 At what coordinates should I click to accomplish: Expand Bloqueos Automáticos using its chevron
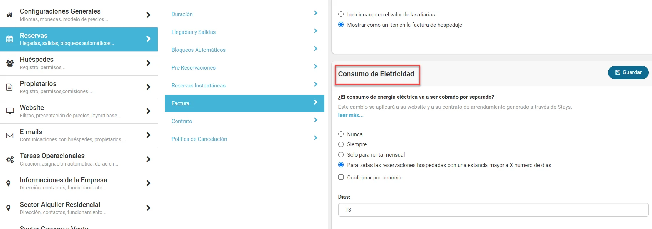[x=315, y=49]
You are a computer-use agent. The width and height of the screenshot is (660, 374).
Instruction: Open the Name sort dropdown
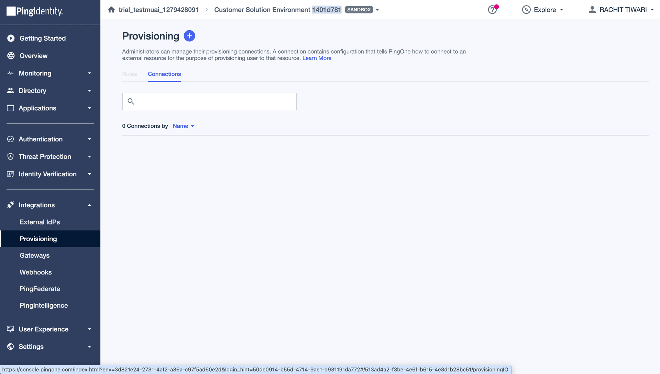point(183,126)
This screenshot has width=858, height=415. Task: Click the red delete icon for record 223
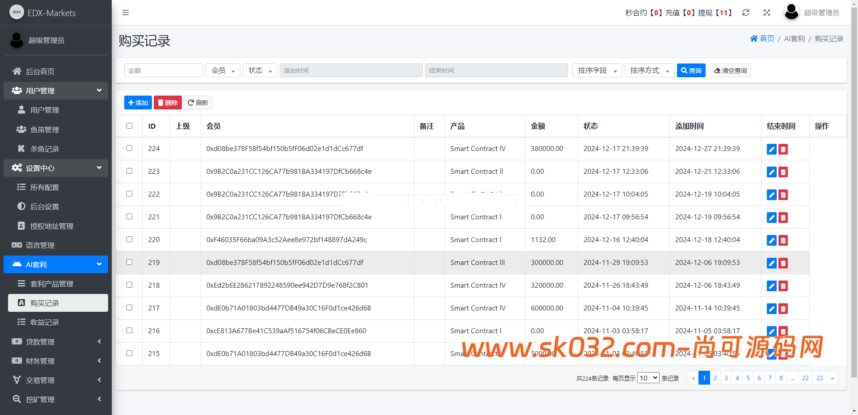pyautogui.click(x=783, y=172)
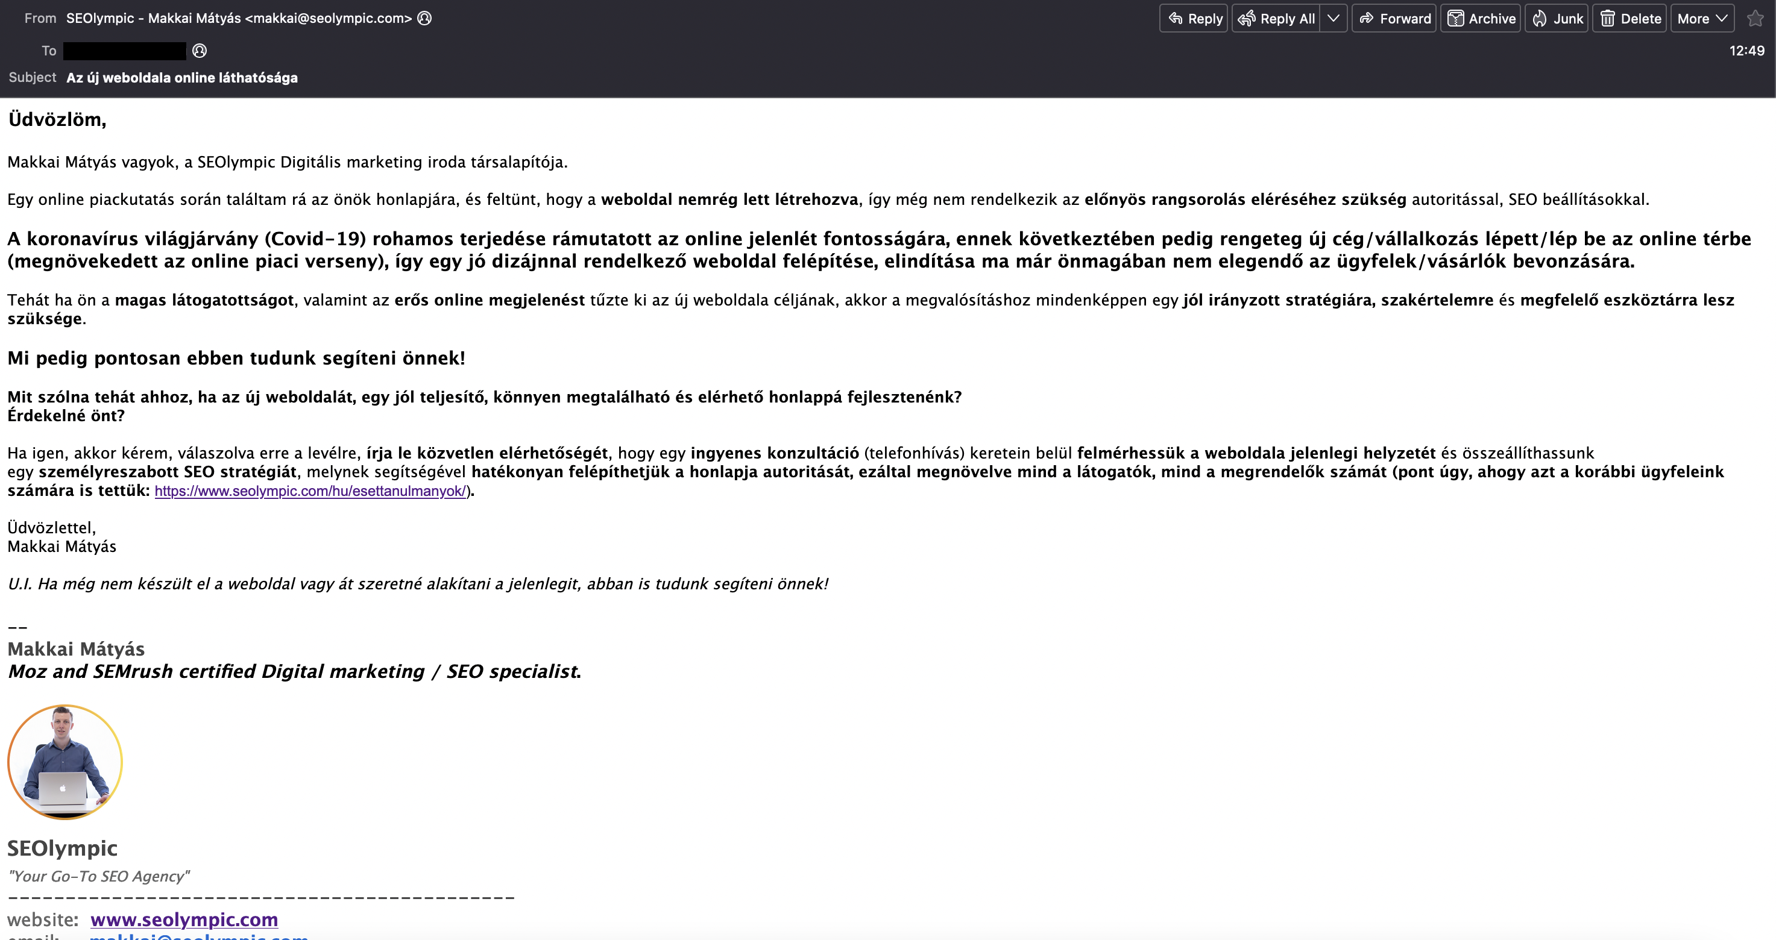Forward this email message
The height and width of the screenshot is (940, 1776).
pyautogui.click(x=1394, y=19)
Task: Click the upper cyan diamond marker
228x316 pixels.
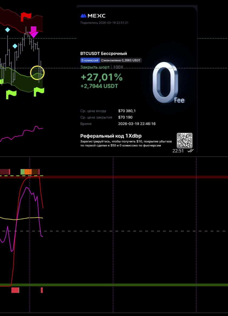Action: click(x=8, y=30)
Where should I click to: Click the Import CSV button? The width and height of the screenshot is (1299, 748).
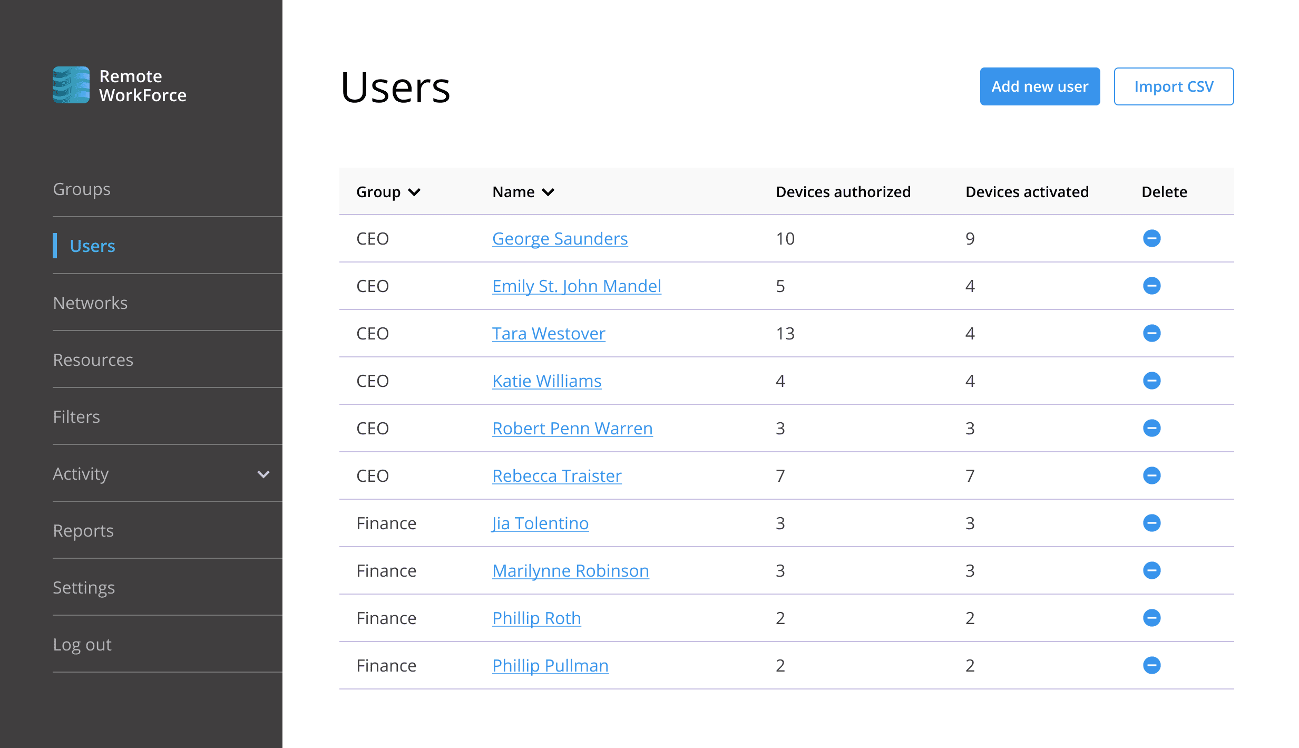tap(1173, 86)
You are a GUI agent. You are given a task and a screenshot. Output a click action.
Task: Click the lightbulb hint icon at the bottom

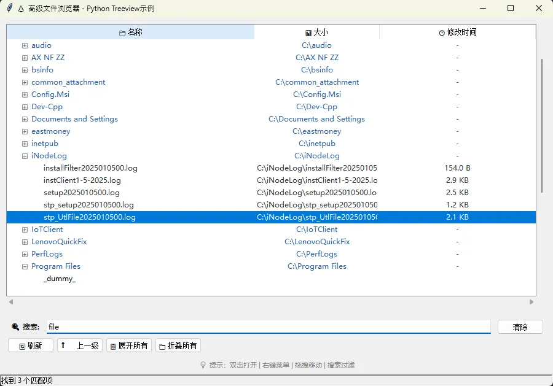point(203,365)
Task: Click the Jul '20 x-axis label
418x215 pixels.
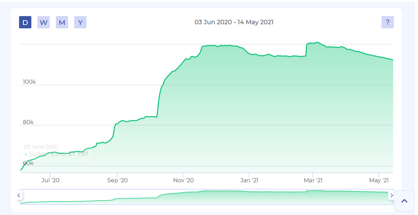Action: (50, 180)
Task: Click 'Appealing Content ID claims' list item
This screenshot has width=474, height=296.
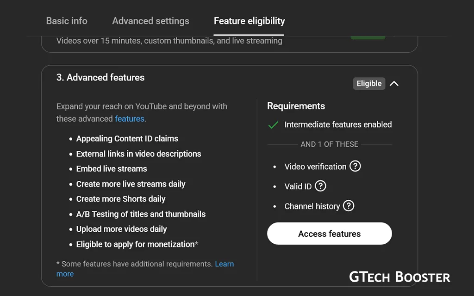Action: 127,139
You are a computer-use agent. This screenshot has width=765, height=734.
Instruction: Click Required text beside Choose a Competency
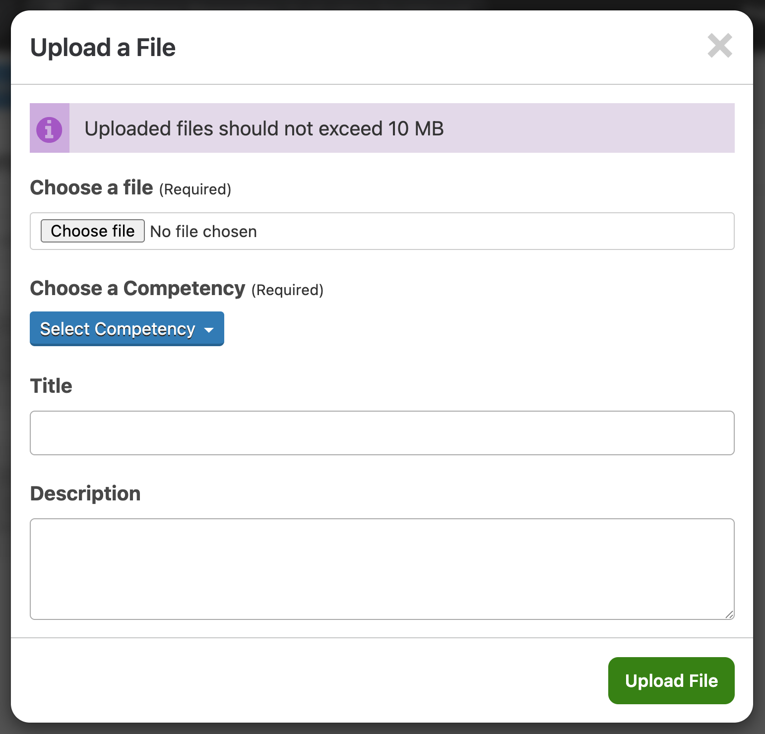pyautogui.click(x=287, y=290)
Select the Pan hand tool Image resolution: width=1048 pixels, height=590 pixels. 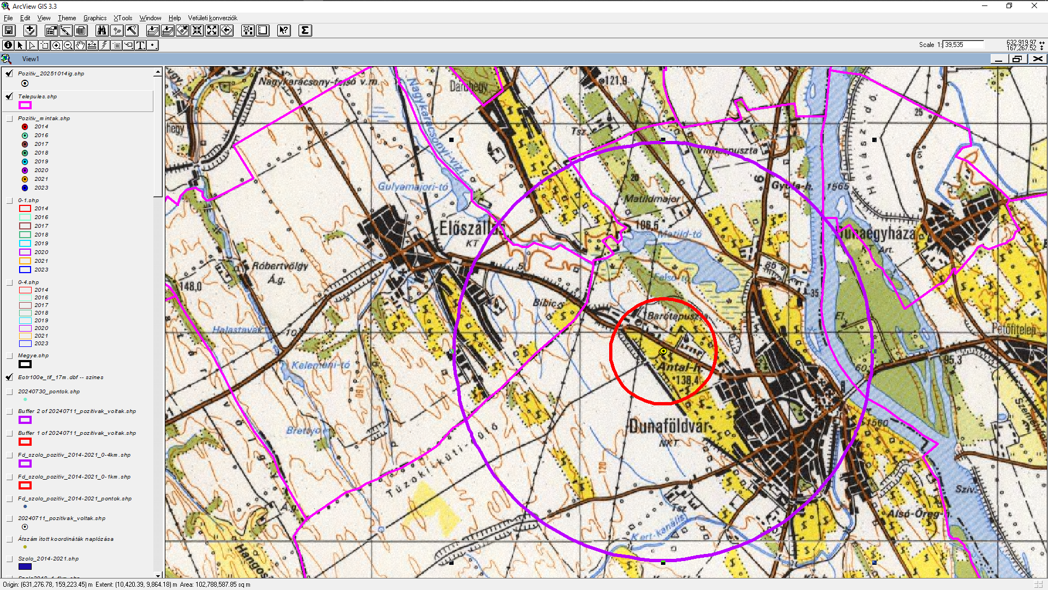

**Task statement**
Reproduce all of the data above word for word, leaving out the pictures.

**Written reply**
 At what coordinates should I click to accomplish: Expand Bloqueos Automáticos using its chevron
[x=315, y=49]
You are a computer-use agent. The width and height of the screenshot is (660, 374).
Instruction: Open the Name sort dropdown
point(183,126)
This screenshot has width=858, height=415. Task: Click the red delete icon for record 223
pyautogui.click(x=783, y=172)
Forward this email message
The height and width of the screenshot is (940, 1776).
pyautogui.click(x=1394, y=19)
Task: Click the upper cyan diamond marker
228x316 pixels.
Action: click(x=8, y=30)
Where should I click to: Click the Import CSV button? The width and height of the screenshot is (1299, 748).
tap(1173, 86)
You are a GUI agent. You are given a task and a screenshot. Output a click action.
Task: Click the lightbulb hint icon at the bottom

point(203,365)
Task: Click the Jul '20 x-axis label
418x215 pixels.
Action: (50, 180)
Task: Click 'Appealing Content ID claims' list item
This screenshot has width=474, height=296.
Action: 127,139
You are a computer-use agent. This screenshot has width=765, height=734.
Instruction: Click Required text beside Choose a Competency
pyautogui.click(x=287, y=290)
Select the Pan hand tool Image resolution: width=1048 pixels, height=590 pixels. 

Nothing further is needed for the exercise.